━━ Supplied data

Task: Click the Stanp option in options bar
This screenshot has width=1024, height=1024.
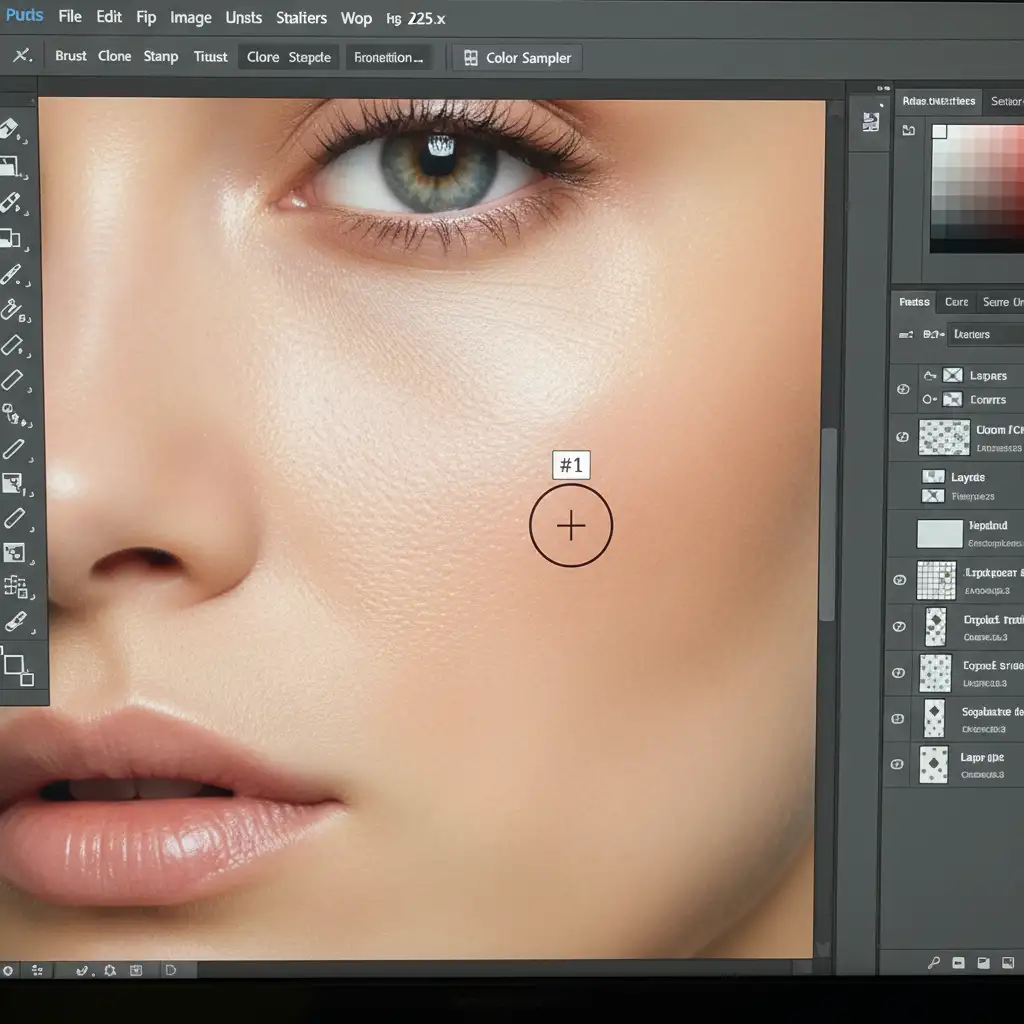Action: click(161, 56)
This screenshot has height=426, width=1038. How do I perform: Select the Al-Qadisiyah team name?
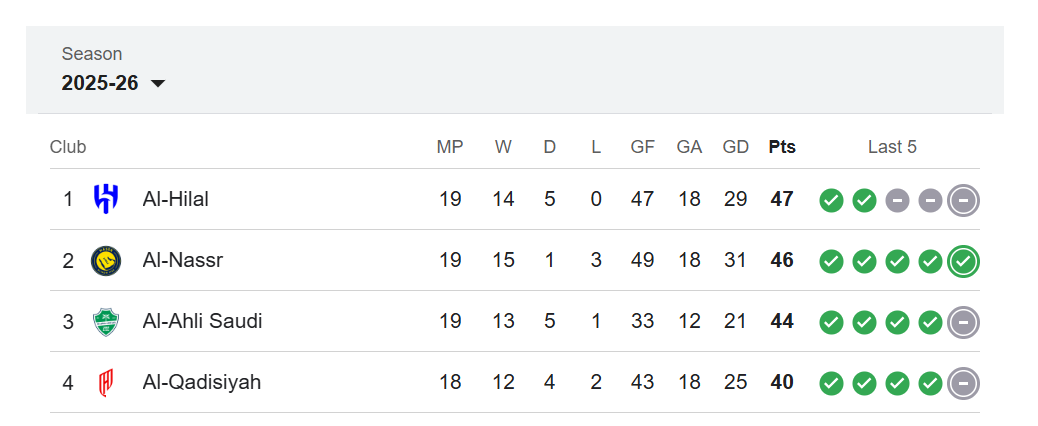(x=202, y=383)
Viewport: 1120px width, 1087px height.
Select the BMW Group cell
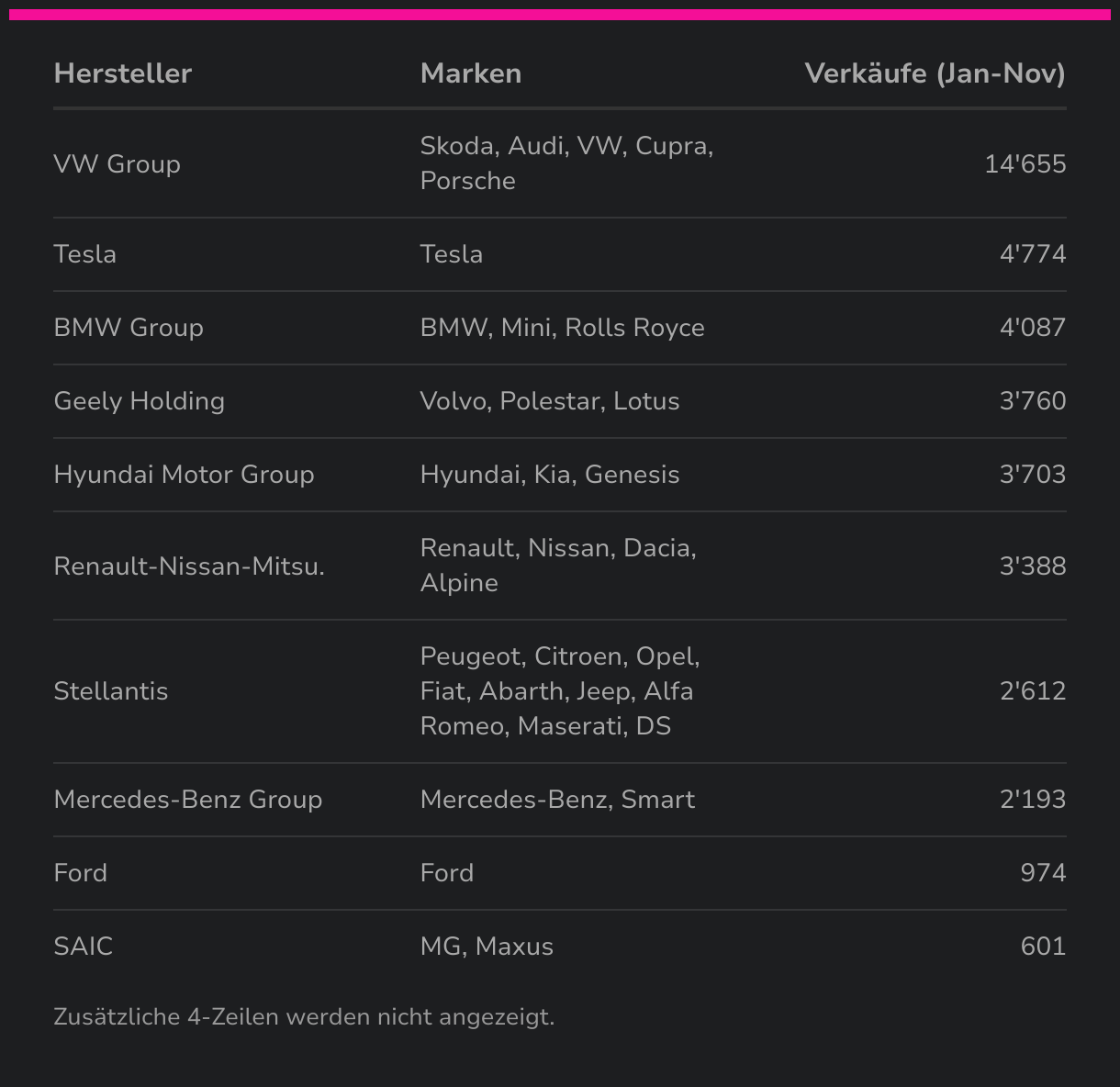coord(129,328)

━━━━

*Instruction*
Copy out every line of text from the records above, word for word, and omit the pictures.

*Solution*
Task: Click the Stanp option in options bar
This screenshot has width=1024, height=1024.
Action: click(161, 56)
This screenshot has height=426, width=1038. How do I perform: Select the Al-Qadisiyah team name?
(x=202, y=383)
Viewport: 1120px width, 1087px height.
Select the BMW Group cell
coord(129,328)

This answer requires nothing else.